Les reportages et les déclarations des forces de l'ordre qualifient Cryptomixer de plateforme de longue date qui a traité environ 1,3 milliard d'euros depuis 2016 dans le cadre du démantèlement nommé Opération Olympia. Des analystes affirment que les journaux de transactions saisis pourraient identifier des utilisateurs et fournir des renseignements pour poursuivre des acteurs de rançongiciels et les flux d'argent du darknet.

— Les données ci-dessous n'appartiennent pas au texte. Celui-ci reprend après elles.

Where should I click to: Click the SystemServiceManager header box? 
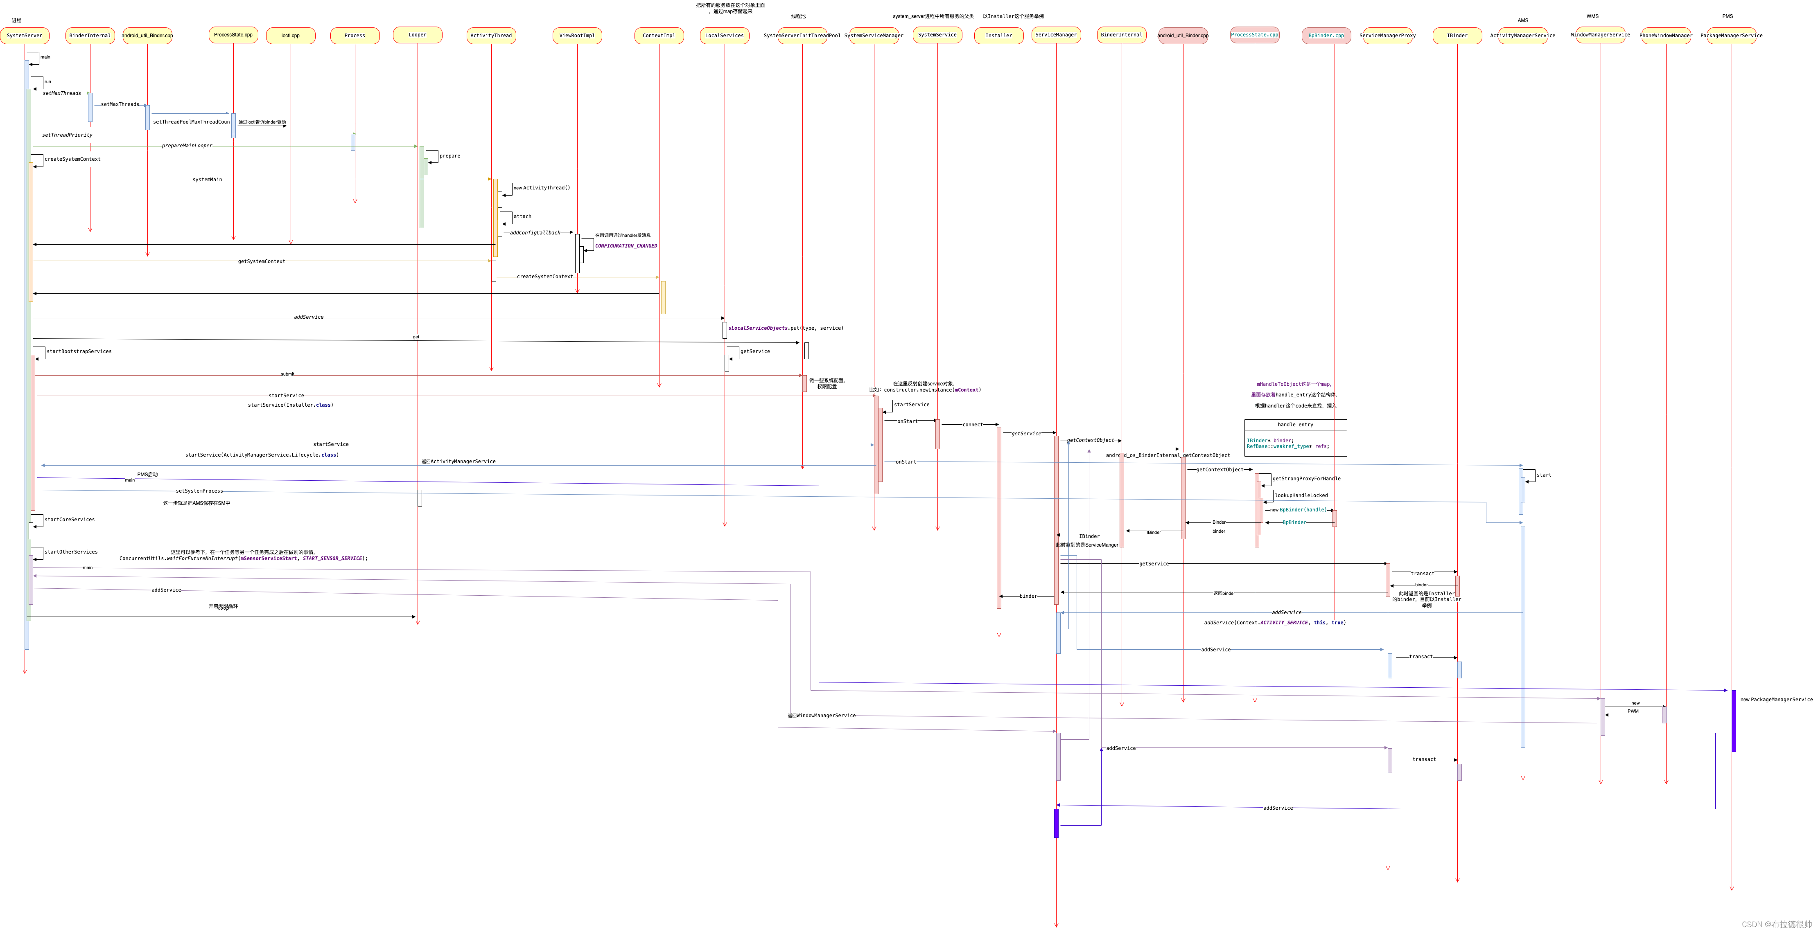pyautogui.click(x=874, y=35)
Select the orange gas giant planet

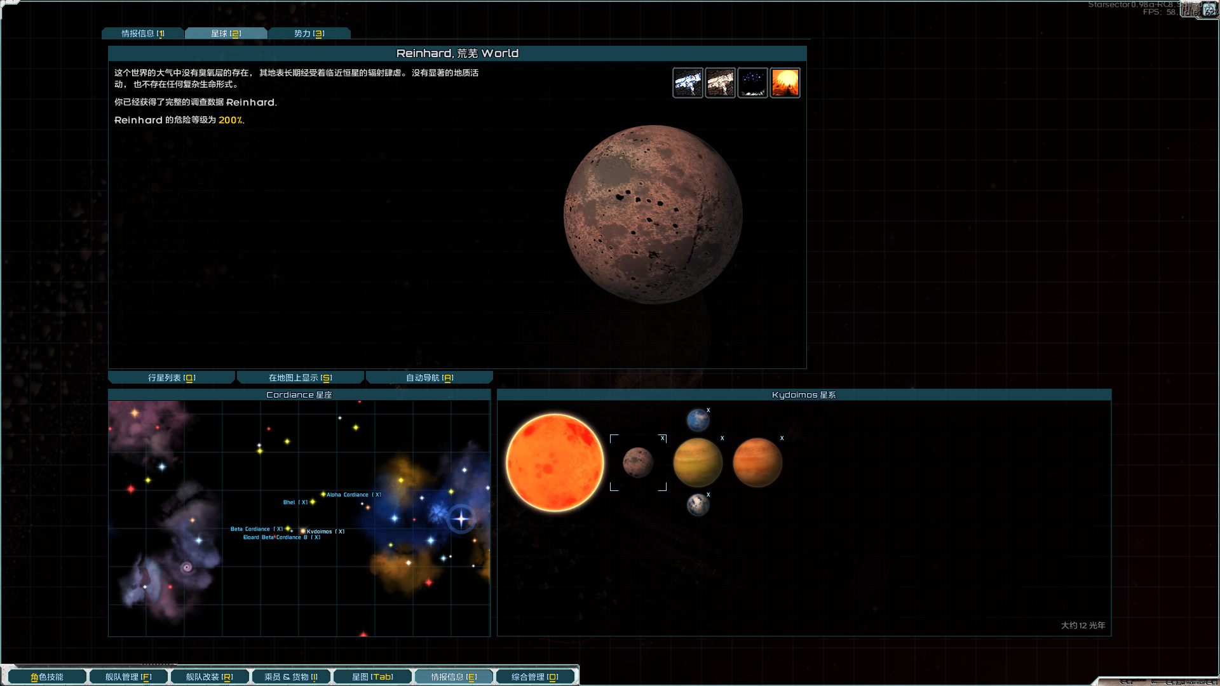point(757,462)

Les forces de l'ordre et les journalistes d'investigation qualifient la saisie transfrontalière de Cryptomixer d'opération relevant de l'Opération Olympia, une enquête qui fait suite à des années de démantèlement de services de mixage à travers l'Europe. Les autorités estiment que le service a traité environ 1,3 milliard d'euros en cryptomonnaies depuis 2016 en masquant les flux de transactions et en fournissant des sorties en couches qui rendaient le traçage des produits difficile. L'objectif déclaré de l'Opération Olympia était double : perturber les flux de blanchiment actifs et saisir les journaux de transactions et métadonnées susceptibles de révéler des liens entre portefeuilles, des parcours clients et des relations entre opérateurs de mixage et places de marché criminelles. Les analystes notent que les ensembles de données transactionnelles historiques issus des saisies peuvent être extrêmement précieux lorsqu'ils sont corrélés avec des analyses blockchain et des plaintes de victimes, permettant potentiellement d'attribuer des coins à des paiements de rançon, à des ventes sur le darknet et à d'autres crimes. Si la suppression d'un service de mixage établi réduit l'infrastructure de blanchiment disponible, les experts mettent en garde que les opérateurs s'adaptent rapidement, et qu'une coopération internationale soutenue ainsi que des enquêtes de suivi ciblées seront nécessaires pour convertir les données médico‑légales en arrestations et en récupérations d'avoirs.